The EU Network and Information Systems Security directive (NIS2), which earlier on this year replaced the NIS1 directive, broadens its scope to include more entities, it applies to a larger range of sectors and brings an additional series of obligations previously not covered by NIS1. The deadline for the implementation of this directive is 17 October 2024.
NIS2 will also apply to most National Research and Education Networks (NRENs) and deliver a series of advantages, however its implementation can be complex and resource-intensive as it also brings a risk-based and procedural approach to security that could be at odds with current practice.
GÉANT worked with Stratix, an independent consultancy firm specialised in communication infrastructures and services, to go through the steps that NRENs need to follow and the questions that need to be answered during the NIS2 implementation phase.
These are available in a published report.
According to this report, NRENs need to identify whether they fall under the scope of NIS2, and if so, under which category, in addition they must find ways not only to become compliant, but also to minimise the impact of this directive on their organisations. Recommended starting points towards compliance are, wherever available, the existing network and information security frameworks. For instance, GÉANT and its members are making good progress on this front in the comparison between NIS2 and GÉANT Security Baseline. The report also encourages NRENs to engage with their local governments and, as their connected universities will be facing similar questions in the context of NIS2, it recommends coordination between NRENs and their connected institutions.
In summary, the report, after highlighting the identified potential issues for NRENs, suggests some solutions and closes with a series of recommendations starting from the acceptance of change, following with the implementation of a framework, plus collaboration with GÉANT and user organisations, and engagement with local governments.
Alf Moens, Security Lead for GÉANT comments: “We all know that NIS2 is not a movable feast and will inevitably lead to changes for NRENs, requiring a new balance between technical thinking and regulatory reasoning. We also recognise that NIS2 is a major challenge for R&E and a great deal of detail is still unknown. I believe that this report gives a concise overview of choices and will help NRENs and their stakeholders in the preparation and decision process.”
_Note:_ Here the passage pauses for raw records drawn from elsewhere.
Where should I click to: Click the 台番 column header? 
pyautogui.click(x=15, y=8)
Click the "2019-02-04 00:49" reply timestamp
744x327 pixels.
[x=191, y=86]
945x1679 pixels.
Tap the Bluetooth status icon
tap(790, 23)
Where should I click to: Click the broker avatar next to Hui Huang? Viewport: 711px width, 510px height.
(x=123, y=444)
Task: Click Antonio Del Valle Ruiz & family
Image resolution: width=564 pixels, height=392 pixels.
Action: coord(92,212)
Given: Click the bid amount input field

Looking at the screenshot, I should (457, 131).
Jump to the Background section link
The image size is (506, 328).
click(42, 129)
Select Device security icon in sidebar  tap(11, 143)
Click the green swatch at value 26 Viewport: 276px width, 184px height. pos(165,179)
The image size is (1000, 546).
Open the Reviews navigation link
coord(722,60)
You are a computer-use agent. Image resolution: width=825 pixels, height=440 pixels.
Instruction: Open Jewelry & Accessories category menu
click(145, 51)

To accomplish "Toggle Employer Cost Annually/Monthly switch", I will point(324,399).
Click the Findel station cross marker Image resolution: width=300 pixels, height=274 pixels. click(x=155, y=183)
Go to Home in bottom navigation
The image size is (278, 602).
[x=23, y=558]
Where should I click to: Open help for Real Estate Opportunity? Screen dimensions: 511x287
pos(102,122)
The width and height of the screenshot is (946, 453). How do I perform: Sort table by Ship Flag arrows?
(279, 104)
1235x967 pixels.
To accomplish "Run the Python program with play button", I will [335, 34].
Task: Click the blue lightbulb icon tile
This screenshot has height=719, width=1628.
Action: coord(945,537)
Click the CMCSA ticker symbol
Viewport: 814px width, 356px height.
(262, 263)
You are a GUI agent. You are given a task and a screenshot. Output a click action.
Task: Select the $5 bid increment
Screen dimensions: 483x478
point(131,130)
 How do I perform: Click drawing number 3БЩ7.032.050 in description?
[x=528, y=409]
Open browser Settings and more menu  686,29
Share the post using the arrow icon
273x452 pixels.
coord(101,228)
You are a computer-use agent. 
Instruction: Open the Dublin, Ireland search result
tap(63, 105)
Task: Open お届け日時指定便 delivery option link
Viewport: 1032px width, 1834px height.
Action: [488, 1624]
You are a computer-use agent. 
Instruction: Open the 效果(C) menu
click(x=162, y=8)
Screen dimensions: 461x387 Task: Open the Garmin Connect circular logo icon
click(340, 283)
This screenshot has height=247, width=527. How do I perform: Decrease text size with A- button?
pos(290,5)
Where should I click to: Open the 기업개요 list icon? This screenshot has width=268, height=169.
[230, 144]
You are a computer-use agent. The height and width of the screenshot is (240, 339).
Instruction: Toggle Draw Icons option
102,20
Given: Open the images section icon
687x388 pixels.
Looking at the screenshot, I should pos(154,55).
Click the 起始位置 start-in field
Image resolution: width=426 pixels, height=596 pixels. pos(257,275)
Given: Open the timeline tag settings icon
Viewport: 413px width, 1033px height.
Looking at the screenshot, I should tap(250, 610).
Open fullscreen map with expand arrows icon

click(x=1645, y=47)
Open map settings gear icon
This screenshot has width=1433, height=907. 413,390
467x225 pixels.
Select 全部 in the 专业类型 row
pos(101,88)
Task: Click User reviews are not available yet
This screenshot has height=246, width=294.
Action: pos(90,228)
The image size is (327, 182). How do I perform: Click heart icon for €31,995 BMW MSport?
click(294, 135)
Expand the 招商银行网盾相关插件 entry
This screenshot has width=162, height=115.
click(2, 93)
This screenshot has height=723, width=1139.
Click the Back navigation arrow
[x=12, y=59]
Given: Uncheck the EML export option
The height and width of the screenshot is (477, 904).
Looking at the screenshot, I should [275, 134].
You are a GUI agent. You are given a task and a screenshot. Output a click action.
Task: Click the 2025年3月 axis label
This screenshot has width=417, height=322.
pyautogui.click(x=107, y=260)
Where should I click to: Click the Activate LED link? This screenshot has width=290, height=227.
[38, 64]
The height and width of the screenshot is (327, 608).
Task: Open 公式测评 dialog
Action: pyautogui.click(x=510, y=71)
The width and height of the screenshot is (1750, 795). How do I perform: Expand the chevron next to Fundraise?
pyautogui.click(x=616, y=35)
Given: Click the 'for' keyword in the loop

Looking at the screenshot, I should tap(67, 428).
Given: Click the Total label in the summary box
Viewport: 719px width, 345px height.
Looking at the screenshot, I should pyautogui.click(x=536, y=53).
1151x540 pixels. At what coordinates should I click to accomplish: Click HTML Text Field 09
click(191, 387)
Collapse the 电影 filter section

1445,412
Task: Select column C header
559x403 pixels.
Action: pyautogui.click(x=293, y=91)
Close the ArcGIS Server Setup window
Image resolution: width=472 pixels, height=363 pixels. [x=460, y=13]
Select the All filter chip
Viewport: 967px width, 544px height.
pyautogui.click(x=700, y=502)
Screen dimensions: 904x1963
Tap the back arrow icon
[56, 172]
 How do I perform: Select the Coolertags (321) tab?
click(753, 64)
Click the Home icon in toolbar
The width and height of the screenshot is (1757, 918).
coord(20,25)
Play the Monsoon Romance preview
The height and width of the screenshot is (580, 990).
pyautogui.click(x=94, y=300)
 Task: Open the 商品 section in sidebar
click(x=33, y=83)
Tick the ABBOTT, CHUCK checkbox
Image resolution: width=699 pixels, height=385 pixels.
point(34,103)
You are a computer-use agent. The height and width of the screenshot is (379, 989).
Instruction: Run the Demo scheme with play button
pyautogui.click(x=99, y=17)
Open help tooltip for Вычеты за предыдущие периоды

Stratix is an independent research and consultancy company specialised in communication infrastructures and services. It focuses on sectors where ICT networks play an important role: telecommunications and media, but also energy, scientific research and real estate. Based in the Netherlands, Stratix has an extensive network within industry, government and academia. Stratix is not affiliated with service providers, suppliers or any other organisation.